In 1941, Japan bombed Pearl Harbor. The war flipped the world upside down for Japanese Americans. US officials ordered Onchi’s family and other Japanese families off their property. They were sent to what was the Multnomah County fairgrounds. Then, transferred to the livestock exposition grounds in Portland, then internment camps in California, Arkansas, and Wyoming, where they were imprisoned until 1945.
Onchi didn’t go to the internment camps. He was already enlisted in the US Army. His commanders discovered that he could teach judo to fellow soldiers. It helped with hand-to-hand combat. Onchi rose to the rank of corporal, then platoon sergeant, and then master sergeant. He would earn a Congressional Gold Medal. Still, the letters he wrote to his loved ones were delivered to internment camps.
“He didn’t talk much about any of that,” said Gary Onchi. “In that era, everything was in turmoil. Everybody was shipped out. When my dad encountered obstacles or trouble, he would just find a way to work through it.”
The camps provided Jim Onchi with one good thing — the love of his life. He was visiting his family on a three-day pass to an internment camp in Jerome, Ark., in 1943 when he met a 20-year-old woman named Fumiko. They fell in love, got married, and had five sons.
“I think he’d heard from family that our mom was there,” Gary told me. “I don’t think it was an accident he came there on a furlough.”
Each of their sons attended the same high school (Benson High) and graduated from Portland State. They learned judo and the construction business from their father, and have families of their own now.
Boxing is violent. Its punches are designed to pummel the body and brain of the other fighter. The objective is to strike the opposition so hard and frequently in the skull that it causes a loss of consciousness and a knockout on the canvas.
“Judo” is translated as “gentle way” in Japanese.
It’s an artful persuasion to the mat.
Jim Onchi didn’t just teach judo — he lived it. He overcame adversity, fought in a world war, came home to Portland to live in low-income housing, and somehow found a way to make a wonderful life. So why does the world spend so much time focused on stuff like the LeBron vs. Smith bout? And so little time is spent on people such as Onchi? Just asking. Because the guy got to the end of life, age 94, looking like a world champion human being, and the local sports columnist showed up to the funeral two weeks late.
It’s a reminder to me to pay closer attention.
Maybe to you, too.
Onchi raised a wonderful family, built hundreds of homes, and taught judo to children for seven decades. I love writing columns about “regular” people. Maybe you love reading them. But let’s face it, Jim Onchi was anything but “regular.”

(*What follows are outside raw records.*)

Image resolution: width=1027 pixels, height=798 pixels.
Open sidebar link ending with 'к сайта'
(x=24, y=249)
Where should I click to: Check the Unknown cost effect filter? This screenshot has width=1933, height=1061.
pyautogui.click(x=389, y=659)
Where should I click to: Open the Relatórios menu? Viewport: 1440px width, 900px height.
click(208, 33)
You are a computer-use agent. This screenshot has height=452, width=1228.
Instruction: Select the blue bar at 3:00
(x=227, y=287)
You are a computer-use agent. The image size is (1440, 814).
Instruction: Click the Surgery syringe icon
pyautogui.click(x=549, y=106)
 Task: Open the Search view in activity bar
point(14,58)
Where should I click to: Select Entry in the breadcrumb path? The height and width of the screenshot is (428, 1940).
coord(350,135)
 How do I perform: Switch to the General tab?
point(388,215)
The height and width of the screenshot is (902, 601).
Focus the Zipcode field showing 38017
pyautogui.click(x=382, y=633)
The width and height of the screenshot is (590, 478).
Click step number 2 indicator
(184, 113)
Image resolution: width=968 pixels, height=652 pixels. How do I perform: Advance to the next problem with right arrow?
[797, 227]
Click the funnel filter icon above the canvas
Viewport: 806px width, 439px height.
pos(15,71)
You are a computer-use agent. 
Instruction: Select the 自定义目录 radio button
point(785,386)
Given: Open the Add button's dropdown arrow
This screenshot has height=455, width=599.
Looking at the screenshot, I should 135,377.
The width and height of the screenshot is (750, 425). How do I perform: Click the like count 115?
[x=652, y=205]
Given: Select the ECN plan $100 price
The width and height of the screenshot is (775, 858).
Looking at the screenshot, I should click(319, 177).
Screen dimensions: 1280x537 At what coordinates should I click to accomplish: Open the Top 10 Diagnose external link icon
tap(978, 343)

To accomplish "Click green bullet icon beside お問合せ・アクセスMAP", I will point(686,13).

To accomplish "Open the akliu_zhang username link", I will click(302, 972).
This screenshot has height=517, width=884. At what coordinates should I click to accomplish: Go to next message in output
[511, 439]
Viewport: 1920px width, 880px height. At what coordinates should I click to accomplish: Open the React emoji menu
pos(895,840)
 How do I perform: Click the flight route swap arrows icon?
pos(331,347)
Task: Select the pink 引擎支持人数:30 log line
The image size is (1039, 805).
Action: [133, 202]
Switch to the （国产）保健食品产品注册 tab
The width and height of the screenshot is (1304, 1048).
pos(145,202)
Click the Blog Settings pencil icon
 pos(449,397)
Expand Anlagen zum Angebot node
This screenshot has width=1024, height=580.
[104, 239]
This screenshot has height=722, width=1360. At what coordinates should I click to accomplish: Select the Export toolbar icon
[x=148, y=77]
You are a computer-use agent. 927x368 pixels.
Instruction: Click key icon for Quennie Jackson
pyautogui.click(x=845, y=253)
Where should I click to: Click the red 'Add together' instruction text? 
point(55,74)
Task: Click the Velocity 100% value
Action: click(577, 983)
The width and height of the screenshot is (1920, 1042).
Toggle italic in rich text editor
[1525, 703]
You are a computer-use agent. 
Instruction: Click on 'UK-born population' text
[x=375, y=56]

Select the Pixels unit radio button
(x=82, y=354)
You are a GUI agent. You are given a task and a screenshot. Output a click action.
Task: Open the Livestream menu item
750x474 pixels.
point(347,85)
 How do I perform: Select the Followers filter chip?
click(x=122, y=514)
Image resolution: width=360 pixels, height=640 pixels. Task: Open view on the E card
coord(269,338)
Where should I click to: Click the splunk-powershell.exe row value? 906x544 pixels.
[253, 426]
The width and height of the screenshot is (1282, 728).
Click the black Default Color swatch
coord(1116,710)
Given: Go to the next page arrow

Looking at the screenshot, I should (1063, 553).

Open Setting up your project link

He was spectacular, and if it weren’t for his friend reaching out to ask if I was going to write about him, I’d have missed the entire act. It makes me wonder how many other compelling stories are out there, being overshadowed by catfighting noises and this week’s celebrity sports feud.
A sensei died. He was buried. But he’s still teaching.
John, you never cease to amaze me. Your humanity is extraordinary. Your daughters are lucky to have a great role model. Keep writing the stories of the people the world should lift up.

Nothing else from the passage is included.